Research
Core Scientific Themes
- Organismal Sensitivity and Biological Thresholds
A central focus of my work is to quantify how marine organisms respond to altered carbonate chemistry across life stages and exposure histories. I examine physiological performance, biomineralization and early-warning stress indicators in ecologically and fisheries-relevant species. The experimental research is aimed at identifying biological thresholds beyond which exposure becomes harmful, and determines which taxa and life stages represent the most sensitive components of marine ecosystems.
- Exposure Realism and Natural Analogues
I study natural carbonate chemistry, including total alkalinity, gradients in coastal, upwelling, and high-latitude systems and natural OAE analogues to understand how organisms experience carbonate chemistry in situ, and how these dynamics shape vulnerability and resilience. Then I combine field observations with the experimentally derived results to ensure they are interpreted in the context of realistic environmental variability. This approach provides critical grounding for evaluating mCDR strategies against background variability and long-term climate change.
- Multi-Stressor Interactions in Global Change Biology
Marine organisms are exposed simultaneously to multiple stressors (acidification, warming, deoxygenation). My research examines how these interacting pressures shape biological sensitivity and ecological outcomes, and how mCDR interventions may intersect with existing stress pathways or can reduce the risks. This work links cellular and physiological responses to population- and ecosystem-level consequences within a global change biology framework.
- Synthesis, Meta-Analysis, and Comparative Vulnerability
I conduct meta-analyses and large-scale evidence syntheses to integrate biological responses across species, regions, and experimental contexts. This work identifies generalizable patterns of sensitivity, quantifies uncertainty, and supports cross-taxonomic comparison of vulnerability to altered carbonate chemistry and multiple stressors. These syntheses provide a foundation for transferable indicators and for scaling organismal responses to ecosystem-relevant risk assessments.

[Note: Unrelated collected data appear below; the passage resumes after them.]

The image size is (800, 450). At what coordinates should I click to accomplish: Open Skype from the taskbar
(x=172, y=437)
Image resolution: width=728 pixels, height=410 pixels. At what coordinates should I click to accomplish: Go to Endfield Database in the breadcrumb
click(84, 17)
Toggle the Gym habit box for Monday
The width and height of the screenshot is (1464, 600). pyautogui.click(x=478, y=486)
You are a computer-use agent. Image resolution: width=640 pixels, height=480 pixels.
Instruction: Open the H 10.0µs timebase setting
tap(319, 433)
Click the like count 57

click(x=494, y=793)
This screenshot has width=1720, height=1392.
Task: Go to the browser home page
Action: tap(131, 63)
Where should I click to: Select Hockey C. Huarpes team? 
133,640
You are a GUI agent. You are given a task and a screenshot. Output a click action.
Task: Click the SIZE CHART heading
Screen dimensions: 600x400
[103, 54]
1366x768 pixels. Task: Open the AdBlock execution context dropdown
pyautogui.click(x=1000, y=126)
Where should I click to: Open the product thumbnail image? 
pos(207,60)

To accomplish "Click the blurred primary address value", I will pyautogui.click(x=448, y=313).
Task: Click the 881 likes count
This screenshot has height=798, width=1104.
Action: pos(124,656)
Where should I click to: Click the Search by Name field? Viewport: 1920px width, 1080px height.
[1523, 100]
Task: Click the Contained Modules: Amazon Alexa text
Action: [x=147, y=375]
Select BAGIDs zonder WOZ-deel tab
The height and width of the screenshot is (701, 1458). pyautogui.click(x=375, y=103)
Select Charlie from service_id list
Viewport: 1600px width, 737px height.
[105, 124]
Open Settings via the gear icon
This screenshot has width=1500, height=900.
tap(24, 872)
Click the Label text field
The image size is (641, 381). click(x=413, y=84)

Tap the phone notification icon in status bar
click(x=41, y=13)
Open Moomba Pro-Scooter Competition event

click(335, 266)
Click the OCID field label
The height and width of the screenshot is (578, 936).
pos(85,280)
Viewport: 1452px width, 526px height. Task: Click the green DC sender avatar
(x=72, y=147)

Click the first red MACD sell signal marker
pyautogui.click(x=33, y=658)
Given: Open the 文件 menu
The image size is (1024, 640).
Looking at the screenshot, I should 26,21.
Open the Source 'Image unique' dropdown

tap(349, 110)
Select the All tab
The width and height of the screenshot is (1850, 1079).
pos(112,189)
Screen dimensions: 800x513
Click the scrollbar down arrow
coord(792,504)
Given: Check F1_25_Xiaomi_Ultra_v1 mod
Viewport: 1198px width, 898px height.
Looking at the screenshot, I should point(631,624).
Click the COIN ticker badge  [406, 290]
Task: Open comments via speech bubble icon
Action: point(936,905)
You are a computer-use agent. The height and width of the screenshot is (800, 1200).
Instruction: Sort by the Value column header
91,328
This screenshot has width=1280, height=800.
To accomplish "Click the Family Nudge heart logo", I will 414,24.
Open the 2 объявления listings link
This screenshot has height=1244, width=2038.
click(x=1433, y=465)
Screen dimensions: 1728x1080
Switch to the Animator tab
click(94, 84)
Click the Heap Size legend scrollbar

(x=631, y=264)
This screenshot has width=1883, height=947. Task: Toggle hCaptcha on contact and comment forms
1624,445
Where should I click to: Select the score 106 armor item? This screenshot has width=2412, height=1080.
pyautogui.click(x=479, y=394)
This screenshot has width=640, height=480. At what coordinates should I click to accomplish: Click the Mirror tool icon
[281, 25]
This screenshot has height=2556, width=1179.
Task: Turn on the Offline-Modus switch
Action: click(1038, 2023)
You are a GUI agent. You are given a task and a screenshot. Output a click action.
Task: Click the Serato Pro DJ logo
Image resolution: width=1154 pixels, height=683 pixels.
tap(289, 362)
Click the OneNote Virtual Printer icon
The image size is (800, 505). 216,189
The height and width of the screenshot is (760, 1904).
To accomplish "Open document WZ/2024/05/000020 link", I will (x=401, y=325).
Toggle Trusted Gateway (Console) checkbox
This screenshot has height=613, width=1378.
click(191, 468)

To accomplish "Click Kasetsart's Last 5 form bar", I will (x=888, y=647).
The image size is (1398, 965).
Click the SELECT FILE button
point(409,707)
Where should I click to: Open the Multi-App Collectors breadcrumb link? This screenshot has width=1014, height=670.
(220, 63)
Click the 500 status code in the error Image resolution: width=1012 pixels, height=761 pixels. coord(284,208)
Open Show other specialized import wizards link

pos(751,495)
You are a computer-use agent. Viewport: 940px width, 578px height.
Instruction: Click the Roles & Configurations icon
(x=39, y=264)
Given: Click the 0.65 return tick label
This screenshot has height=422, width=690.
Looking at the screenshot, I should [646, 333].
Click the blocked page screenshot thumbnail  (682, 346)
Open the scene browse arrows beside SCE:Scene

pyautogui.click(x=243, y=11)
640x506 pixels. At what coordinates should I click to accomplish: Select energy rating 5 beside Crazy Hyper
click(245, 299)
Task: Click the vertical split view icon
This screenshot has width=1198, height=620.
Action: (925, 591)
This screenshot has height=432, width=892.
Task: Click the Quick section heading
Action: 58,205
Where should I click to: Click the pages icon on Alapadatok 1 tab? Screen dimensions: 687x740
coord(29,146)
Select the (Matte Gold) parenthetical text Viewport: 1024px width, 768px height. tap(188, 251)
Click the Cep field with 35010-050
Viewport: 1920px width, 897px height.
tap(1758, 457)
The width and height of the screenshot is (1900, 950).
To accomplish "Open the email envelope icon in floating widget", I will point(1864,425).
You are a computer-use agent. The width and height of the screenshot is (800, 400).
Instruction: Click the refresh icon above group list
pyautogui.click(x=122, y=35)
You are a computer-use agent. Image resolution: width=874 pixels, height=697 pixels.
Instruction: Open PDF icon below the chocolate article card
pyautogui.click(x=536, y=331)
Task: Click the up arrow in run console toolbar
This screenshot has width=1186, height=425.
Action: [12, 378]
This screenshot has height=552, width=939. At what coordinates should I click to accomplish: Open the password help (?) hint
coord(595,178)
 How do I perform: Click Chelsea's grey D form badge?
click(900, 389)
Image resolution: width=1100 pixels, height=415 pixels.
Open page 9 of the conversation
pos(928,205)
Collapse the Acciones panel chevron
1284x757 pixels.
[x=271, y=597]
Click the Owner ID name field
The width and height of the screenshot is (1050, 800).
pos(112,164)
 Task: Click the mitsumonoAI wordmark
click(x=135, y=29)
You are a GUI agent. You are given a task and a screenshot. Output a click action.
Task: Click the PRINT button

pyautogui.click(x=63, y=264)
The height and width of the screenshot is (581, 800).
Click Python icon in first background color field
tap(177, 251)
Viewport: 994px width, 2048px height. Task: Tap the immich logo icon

- Biological Risk Assessment and Decision-Relevant Frameworks
A key component of my research is the development of biological risk assessment frameworks that translate empirical observations into exposure–response relationships, vulnerability metrics, and precautionary thresholds. I integrate experimental results, field observations, and synthesis products to produce quantitative representations of risk that can be incorporated into monitoring programs, biogeochemical models, and ecosystem assessments. The aim is to make biological responses explicit, transparent, and scientifically defensible in the evaluation of emerging climate interventions.